*** Opening Supplied data ***

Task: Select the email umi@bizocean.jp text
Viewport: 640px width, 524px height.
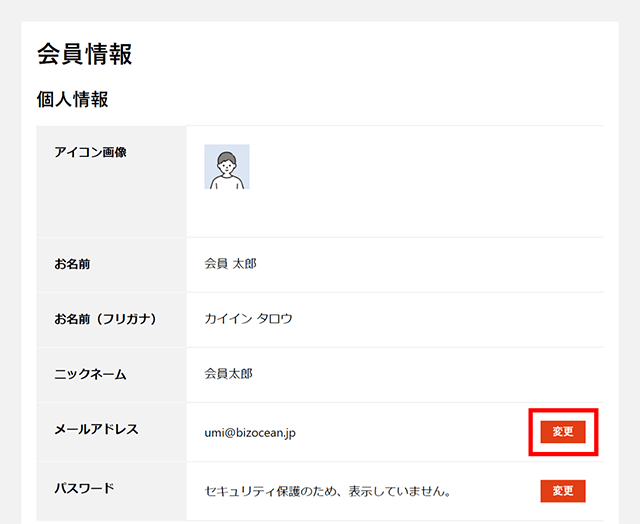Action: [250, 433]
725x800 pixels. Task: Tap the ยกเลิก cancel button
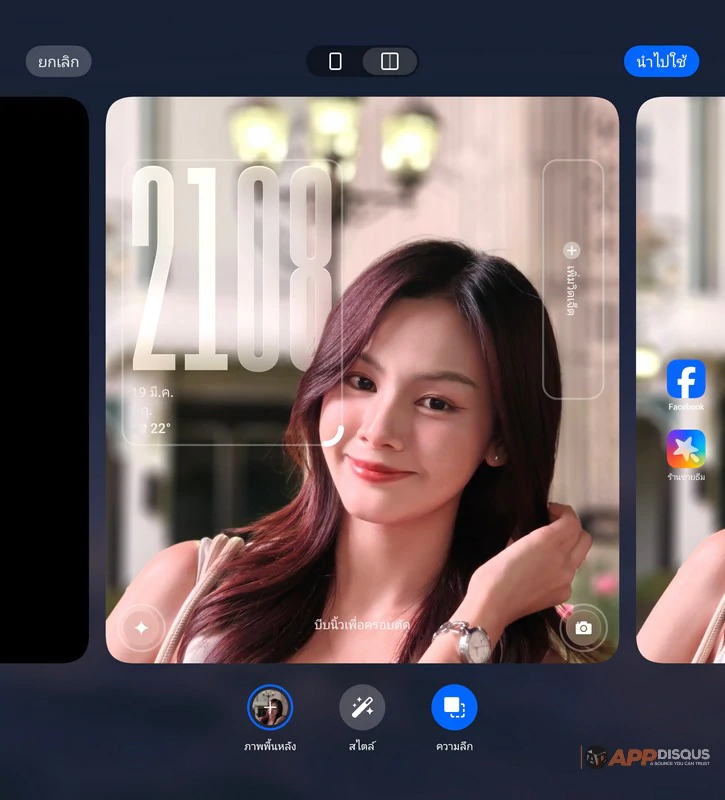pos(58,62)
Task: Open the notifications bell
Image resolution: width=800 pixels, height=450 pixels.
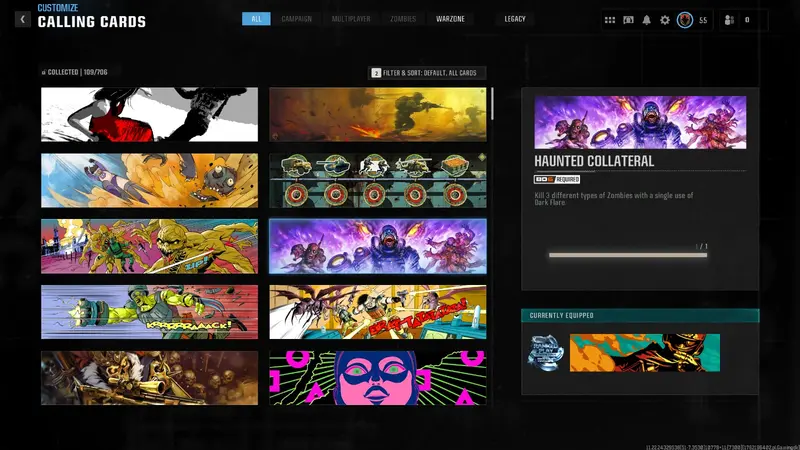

*** Closing Supplied data ***

### [What you have to do]
Apart from the pictures, repeat the data above exactly.

### [Output below]
Task: Select the email umi@bizocean.jp text
Viewport: 640px width, 524px height.
Action: [250, 433]
725x800 pixels. Task: Tap the ยกเลิก cancel button
pos(58,62)
Task: Open the notifications bell
Image resolution: width=800 pixels, height=450 pixels.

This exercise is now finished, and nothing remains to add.